How many or how few can resist the command of the politician in power?
The supreme court laid down the law in a series of cases on the independence of the prosecutor. He must apply an independent mind. He acts as a limb of the judiciary, not the executive. But the newspapers tell a different story. Cases are withdrawn on the change of government.
What was reported on Jan 28 is typical of the actual practice. “The Uttar Pradesh government has decided to withdraw 18 cases related to the Muzaffarnagar riots and asked the district authorities to approach the court. UP’s special secretary of law J.J. Singh has directed Muzaffarnagar district magistrate ... to withdraw the cases.”
On this directive from Lucknow, the district authorities began to prepare themselves to ask the court for permission to withdraw the cases. The cases were filed under sections concerned of the Indian Penal Code including 147 (rioting), 148 (rioting, armed with deadly weapon) and 397 (attempt to cause death).
The instructions came after the state government sought details of 125 cases linked to the 2013 Muzaffarnagar riots. Additional district magistrate Amit Kumar said that the state government had wanted more information to review the possibility of withdrawing the 125 cases in courts.
Several leaders of the ruling BJP, were named in these 125 cases. Communal clashes in Muzaffarnagar and the adjoining areas in the second half of 2013 had claimed 60 lives and displaced more than 40,000 people most of them Muslim, needless to add. The state government is headed by one Yogi Adityanath.
The newspapers of Feb 5 reported how the process began from the executive. A note was prepared by the special secretary and undersecretary and sent directly to the district magistrate a week earlier. It concerned 38 criminal cases involving 100 accused. They were charged with dacoity, use of fire and explosive substances, defiling of “place of worship” (read, mosques) and outraging religious feelings.

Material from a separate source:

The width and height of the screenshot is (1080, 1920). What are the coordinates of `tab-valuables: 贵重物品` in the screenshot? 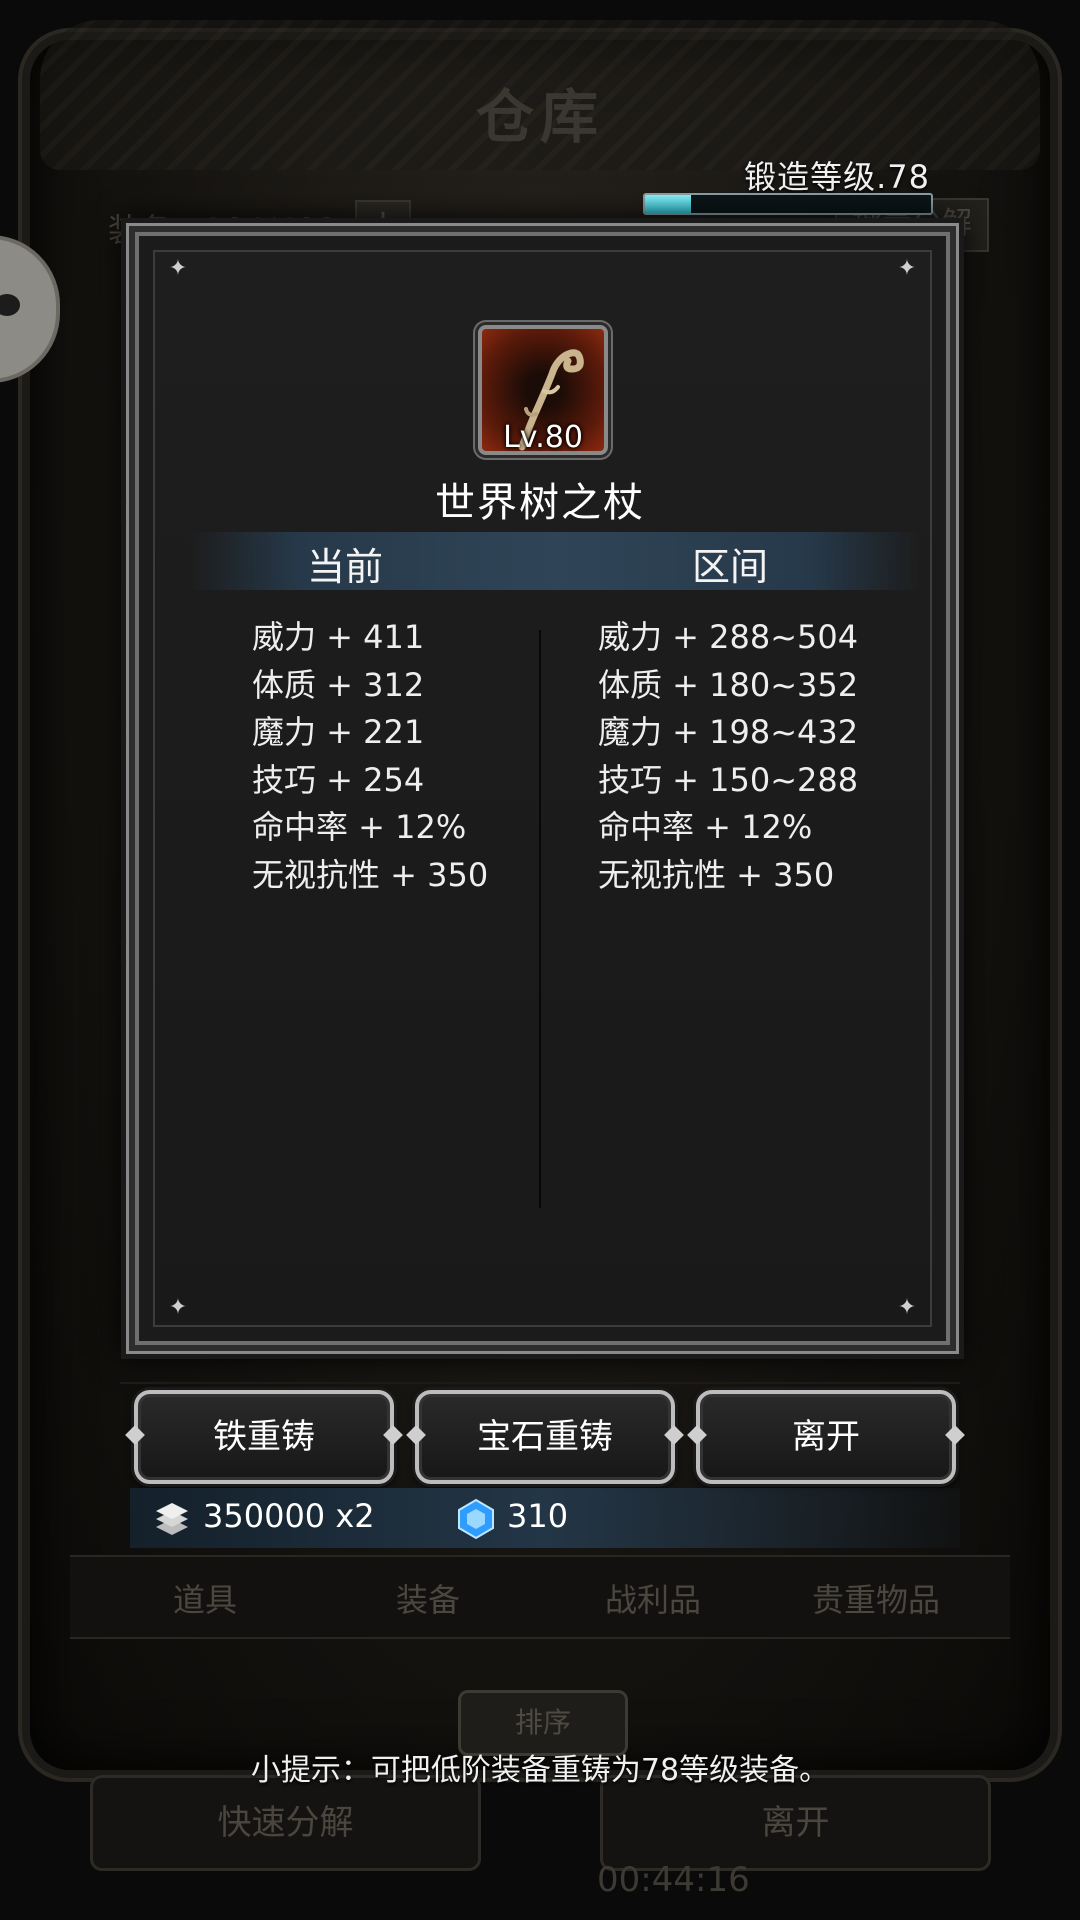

To clinch the issue, it is reported that it was the state government that first gave its sanction on Jan 10. The officers’ note followed on Jan 29. BJP MPs were pressing the Yogi for the withdrawal. That the governor, Ram Naik, consented is as irrelevant as it is revealing. He is a rabid communalist. The consent is neither for him nor the Yogi chief minister to give. The decision belongs in law exclusively to the public prosecutor.
The law is based on English law which confers discretion on the attorney general. The first Labour government fell in 1924 because it withdrew a prosecution for political reasons. The attorney general was the legendary Sir Patrick Hastings one of the foremost advocates of the day. But he was a political novice, as most lawyers are with ambition exceeding capacity.
As attorney general, Sir Patrick had authorised the prosecution of J.R. Campbell, acting editor of a communist weekly for seducing the “armed forces from their allegiance to the Crown”. Some days later, the prosecution was withdrawn giving rise to suspicion of political influence.
A cabinet recorded a decision of Aug 6, 1924. It read: “[N]o public prosecution of a political character should be undertaken without the prior sanction of the cabinet also being obtained.” The cabinet endorsed Sir Patrick’s decision. In 1931, the minute was rescinded. The law was set right: In India it awaits that.
The writer is an author and a lawyer based Mumbai.